Tidak ada yang menjawab. Kondisinya bahkan lebih buruk daripada saat aku berada di pulau tak berpenghuni sebelumnya.

Kalau aku coba kabur, ada peringatan untuk waspada terhadap teror atau penculikan oleh kelompok ekstremis. Aku tertegun.

Mungkin pulau tak berpenghuni itu justru lebih baik.

Tidak, setidaknya di pulau itu ada orang lain selain aku.

Perusahaan sudah menyelidiki dan katanya tidak ada siapa pun di sana, tapi mana mungkin.

Apa dia itu semacam hantu tak berwujud?

Bagaimana kalau dia mengikuti sampai Sahara?

Atau mungkin suara Tuhan yang kudengar di kapal itu…

Tubuhku bergetar ketakutan.

“Pak Hongo. Saya akan mengganti perban wajah Anda.” Ucap perawat.

Aku kemudian teringat—apa yang terjadi pada wajahku?
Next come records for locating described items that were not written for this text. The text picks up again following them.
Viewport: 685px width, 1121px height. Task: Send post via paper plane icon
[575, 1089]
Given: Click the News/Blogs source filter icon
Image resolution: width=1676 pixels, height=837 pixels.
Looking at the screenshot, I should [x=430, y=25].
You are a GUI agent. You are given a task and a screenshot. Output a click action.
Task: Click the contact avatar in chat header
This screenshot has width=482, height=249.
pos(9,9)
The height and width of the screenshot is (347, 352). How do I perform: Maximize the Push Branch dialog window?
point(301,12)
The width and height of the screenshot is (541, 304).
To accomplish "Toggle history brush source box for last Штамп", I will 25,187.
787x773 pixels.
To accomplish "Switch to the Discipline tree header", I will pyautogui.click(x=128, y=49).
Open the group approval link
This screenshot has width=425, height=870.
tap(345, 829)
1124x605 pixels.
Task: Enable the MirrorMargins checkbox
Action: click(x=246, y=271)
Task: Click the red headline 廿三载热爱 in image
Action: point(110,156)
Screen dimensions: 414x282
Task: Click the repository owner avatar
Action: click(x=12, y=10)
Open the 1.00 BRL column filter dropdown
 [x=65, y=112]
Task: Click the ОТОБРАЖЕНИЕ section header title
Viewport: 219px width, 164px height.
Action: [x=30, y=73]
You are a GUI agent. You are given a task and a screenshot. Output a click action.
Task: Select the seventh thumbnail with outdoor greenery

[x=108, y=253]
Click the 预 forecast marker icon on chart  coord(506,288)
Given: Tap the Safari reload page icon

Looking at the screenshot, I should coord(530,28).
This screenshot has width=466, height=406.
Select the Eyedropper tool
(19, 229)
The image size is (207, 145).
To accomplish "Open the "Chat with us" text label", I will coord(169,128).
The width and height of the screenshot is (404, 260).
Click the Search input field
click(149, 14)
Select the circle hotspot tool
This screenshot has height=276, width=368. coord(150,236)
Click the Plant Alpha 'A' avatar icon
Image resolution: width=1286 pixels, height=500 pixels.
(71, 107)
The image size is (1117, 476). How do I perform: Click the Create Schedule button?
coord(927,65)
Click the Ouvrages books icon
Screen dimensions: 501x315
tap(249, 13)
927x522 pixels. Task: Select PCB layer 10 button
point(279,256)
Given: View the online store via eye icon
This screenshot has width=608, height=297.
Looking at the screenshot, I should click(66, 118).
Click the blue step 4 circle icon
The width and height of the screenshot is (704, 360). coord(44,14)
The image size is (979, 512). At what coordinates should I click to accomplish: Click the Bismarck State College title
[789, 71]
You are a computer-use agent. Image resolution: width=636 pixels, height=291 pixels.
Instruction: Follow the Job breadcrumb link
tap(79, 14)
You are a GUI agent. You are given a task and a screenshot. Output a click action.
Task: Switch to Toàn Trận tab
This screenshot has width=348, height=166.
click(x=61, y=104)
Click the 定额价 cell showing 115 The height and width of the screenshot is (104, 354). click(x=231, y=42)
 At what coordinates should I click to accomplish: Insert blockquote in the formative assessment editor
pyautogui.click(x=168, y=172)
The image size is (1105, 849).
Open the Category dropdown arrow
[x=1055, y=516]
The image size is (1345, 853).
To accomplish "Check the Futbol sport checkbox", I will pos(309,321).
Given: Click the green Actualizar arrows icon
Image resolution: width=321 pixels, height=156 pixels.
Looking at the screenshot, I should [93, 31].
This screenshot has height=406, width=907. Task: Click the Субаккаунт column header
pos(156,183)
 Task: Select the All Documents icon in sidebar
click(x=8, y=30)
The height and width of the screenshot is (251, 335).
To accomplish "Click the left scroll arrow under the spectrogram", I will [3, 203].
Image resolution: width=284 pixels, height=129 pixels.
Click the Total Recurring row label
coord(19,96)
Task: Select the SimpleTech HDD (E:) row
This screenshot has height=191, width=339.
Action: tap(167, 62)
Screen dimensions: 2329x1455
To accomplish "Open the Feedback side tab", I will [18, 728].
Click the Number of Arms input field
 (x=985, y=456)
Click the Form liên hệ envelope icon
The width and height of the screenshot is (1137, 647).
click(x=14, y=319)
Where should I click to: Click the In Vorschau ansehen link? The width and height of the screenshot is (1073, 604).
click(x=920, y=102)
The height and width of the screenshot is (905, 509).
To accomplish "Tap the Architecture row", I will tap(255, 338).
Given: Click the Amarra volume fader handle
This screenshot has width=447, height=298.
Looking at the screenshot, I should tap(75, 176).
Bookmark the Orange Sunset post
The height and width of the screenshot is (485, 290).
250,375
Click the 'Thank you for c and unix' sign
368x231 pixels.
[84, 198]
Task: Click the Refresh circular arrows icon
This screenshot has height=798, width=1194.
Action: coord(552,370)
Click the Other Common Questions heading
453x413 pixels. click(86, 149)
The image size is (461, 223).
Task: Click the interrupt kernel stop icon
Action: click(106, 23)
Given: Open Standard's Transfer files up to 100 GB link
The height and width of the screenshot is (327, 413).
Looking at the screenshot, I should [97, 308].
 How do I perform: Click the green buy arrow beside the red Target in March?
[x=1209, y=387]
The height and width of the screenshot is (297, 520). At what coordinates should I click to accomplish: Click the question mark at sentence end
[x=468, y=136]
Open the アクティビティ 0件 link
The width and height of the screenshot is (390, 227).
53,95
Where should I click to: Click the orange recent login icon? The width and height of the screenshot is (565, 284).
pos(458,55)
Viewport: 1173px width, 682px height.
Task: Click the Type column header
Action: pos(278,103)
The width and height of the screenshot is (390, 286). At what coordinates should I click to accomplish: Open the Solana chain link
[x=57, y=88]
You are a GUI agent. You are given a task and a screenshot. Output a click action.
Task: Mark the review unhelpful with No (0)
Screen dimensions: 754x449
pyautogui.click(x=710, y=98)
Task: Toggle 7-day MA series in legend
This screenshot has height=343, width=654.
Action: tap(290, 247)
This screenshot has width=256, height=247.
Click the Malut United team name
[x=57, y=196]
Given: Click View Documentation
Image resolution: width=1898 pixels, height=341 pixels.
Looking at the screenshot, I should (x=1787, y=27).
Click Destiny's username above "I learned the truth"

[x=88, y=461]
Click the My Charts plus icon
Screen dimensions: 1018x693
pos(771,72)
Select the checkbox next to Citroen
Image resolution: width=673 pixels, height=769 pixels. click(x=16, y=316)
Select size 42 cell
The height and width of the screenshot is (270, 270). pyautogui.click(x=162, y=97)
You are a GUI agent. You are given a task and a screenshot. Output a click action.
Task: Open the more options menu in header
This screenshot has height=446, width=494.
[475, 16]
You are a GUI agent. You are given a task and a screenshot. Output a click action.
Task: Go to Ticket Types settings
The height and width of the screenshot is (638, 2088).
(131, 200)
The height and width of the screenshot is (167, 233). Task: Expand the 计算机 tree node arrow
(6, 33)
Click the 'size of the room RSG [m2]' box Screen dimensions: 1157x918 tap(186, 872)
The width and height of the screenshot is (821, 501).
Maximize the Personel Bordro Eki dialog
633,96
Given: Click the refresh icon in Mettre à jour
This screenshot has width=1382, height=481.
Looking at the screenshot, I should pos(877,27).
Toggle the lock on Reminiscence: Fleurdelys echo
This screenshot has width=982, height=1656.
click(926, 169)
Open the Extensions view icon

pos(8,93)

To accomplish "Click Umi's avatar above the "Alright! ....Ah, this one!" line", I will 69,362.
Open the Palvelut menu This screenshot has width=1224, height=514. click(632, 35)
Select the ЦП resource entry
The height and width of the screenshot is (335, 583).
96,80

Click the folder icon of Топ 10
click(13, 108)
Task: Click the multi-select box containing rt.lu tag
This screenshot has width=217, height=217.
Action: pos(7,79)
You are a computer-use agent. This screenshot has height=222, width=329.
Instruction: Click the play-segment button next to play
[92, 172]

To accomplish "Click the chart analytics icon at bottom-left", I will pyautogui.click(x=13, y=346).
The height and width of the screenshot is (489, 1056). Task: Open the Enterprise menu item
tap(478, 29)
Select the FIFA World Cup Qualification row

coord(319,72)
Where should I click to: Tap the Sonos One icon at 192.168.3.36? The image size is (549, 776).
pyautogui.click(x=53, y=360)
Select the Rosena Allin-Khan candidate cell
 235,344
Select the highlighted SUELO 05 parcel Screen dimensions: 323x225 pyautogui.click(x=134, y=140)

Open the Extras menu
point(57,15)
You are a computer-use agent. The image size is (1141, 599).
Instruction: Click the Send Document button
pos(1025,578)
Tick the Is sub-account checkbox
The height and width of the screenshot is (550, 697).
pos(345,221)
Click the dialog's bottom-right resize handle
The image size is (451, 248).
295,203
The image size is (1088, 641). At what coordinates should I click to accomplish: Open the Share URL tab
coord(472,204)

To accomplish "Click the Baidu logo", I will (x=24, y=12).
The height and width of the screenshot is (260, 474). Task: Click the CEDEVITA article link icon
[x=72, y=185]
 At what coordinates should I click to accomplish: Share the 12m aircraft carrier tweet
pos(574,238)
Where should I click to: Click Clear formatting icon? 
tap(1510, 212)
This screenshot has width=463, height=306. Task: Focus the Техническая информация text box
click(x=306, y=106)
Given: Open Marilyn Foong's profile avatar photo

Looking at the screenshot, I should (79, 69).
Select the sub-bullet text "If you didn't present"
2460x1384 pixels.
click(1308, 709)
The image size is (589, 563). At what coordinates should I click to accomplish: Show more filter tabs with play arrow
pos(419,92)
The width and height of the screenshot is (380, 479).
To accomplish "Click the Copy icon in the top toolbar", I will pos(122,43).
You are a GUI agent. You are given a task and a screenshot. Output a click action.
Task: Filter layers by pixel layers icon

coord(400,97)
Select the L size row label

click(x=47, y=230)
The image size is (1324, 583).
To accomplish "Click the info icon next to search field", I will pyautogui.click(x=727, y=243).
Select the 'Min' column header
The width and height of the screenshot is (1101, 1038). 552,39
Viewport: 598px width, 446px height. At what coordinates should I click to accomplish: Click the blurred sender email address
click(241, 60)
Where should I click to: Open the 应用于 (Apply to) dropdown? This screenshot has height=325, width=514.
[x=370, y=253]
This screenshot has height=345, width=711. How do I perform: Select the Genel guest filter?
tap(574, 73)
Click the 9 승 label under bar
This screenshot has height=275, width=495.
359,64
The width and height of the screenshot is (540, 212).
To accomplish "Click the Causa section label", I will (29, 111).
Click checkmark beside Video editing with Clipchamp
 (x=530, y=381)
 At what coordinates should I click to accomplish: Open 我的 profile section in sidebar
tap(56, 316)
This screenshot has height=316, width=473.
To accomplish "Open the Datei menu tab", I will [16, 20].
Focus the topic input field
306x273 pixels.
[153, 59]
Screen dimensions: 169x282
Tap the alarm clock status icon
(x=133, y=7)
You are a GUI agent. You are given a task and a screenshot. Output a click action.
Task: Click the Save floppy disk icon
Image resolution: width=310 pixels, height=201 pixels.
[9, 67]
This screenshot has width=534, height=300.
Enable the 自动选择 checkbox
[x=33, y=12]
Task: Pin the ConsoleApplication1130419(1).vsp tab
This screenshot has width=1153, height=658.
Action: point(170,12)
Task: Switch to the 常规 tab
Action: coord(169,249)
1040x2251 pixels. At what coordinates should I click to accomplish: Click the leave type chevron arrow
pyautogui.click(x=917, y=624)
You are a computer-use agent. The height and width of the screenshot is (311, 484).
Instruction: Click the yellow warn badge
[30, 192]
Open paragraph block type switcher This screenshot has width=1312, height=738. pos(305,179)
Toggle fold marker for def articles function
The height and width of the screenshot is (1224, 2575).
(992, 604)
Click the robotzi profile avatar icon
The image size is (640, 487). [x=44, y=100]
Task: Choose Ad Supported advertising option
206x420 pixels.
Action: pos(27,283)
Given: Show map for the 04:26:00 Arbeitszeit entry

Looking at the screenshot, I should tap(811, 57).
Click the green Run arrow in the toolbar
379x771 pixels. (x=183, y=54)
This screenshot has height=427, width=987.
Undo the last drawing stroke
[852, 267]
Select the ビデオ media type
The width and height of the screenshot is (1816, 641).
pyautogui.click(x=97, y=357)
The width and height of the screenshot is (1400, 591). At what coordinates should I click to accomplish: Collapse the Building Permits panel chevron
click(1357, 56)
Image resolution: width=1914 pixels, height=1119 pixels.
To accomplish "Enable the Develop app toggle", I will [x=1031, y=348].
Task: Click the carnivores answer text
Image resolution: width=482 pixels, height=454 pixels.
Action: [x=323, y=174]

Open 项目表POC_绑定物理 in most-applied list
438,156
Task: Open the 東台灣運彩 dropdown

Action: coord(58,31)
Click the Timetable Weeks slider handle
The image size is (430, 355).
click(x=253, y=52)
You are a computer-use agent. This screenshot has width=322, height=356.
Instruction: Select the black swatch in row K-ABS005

Setelah perbannya dilepas, aku menepis tangan perawat yang mencoba menghentikanku dan berlari ke toilet.

Aku ingin melihat wajahku di cermin…

Apa-apaan ini…

Aku akhirnya mengerti kenapa beberapa orang di lorong rumah sakit sempat menatapku dengan wajah terkejut.

Wajahku, yang dulu cukup tampan, kini membengkak sampai bentuknya seolah hancur.

Sisi lain wajahku, yang tidak bengkak, justru bagian-bagiannya tampak cekung.

Ini… aku?

“Tidak mungkin…”

Saat aku menangis, air mata terasa perih menusuk.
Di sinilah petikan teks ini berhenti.